Won't school choice hurt public schools by depriving them of needed funds? No, says Friedman. "Public schools pay attention when school choice is on the table." He cites Florida as an example, noting that after a school choice program began, "schools identified as failing are already publicizing their efforts to improve by hiring more teachers, increasing funds for after-school tutoring and lowering class sizes. One superintendent, Earl Lennard, even vowed to take a 5 percent pay cut if his county's schools received a failing grade." In other words, competition works in free markets and in school choice.
In Florida, Cleveland and Milwaukee, public schools have received more aid from the state and federal government for their public schools since voucher programs were implemented.

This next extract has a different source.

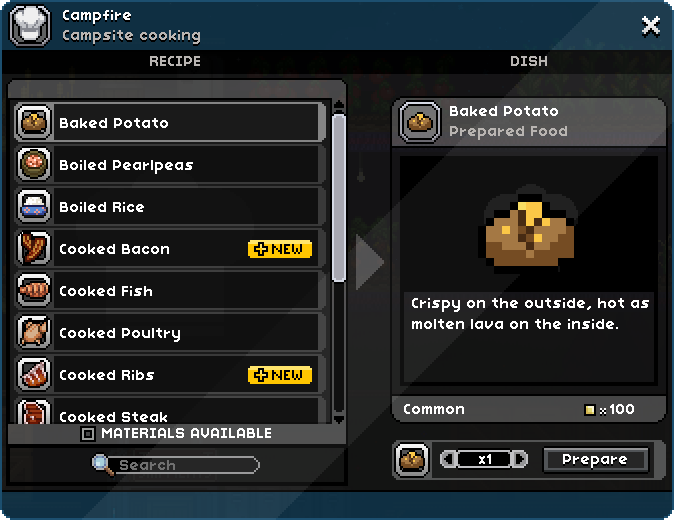
Task: Pick the Boiled Rice bowl icon
Action: (x=34, y=206)
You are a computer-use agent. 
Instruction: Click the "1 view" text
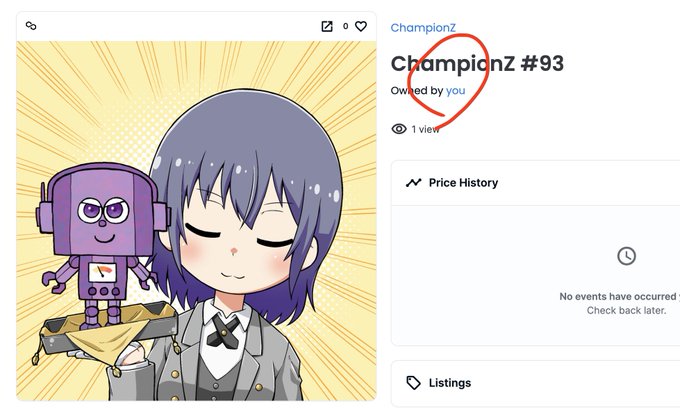click(425, 129)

School choice works for the benefit of students, who ought to be the focus of education. Research shows that prior to receiving a voucher, the majority of participating students score well below the national average on standardized tests. Statisticians and educational researchers from Harvard and the University of Houston conducted a re-analysis of the raw data compiled in an earlier study of the Milwaukee school choice program. They found that choice students benefit academically from the program, showing significant gains in both reading and mathematics by their fourth year of participation. And, according to John F. Witte, Troy D. Sterr and Christopher A. Thorn, who conducted the initial Milwaukee study, "the parents of Œchoice' kids are virtually unanimous in their opinion of the program: they love it. Parents are not only far more satisfied with their freely chosen private schools than they were with their former public schools, they participate more actively in their children's education now that they've made the move."
If school choice becomes the norm in America, it will be Milton Friedman's real legacy and every poor child who is liberated from a failed government school will owe him a lasting debt of gratitude.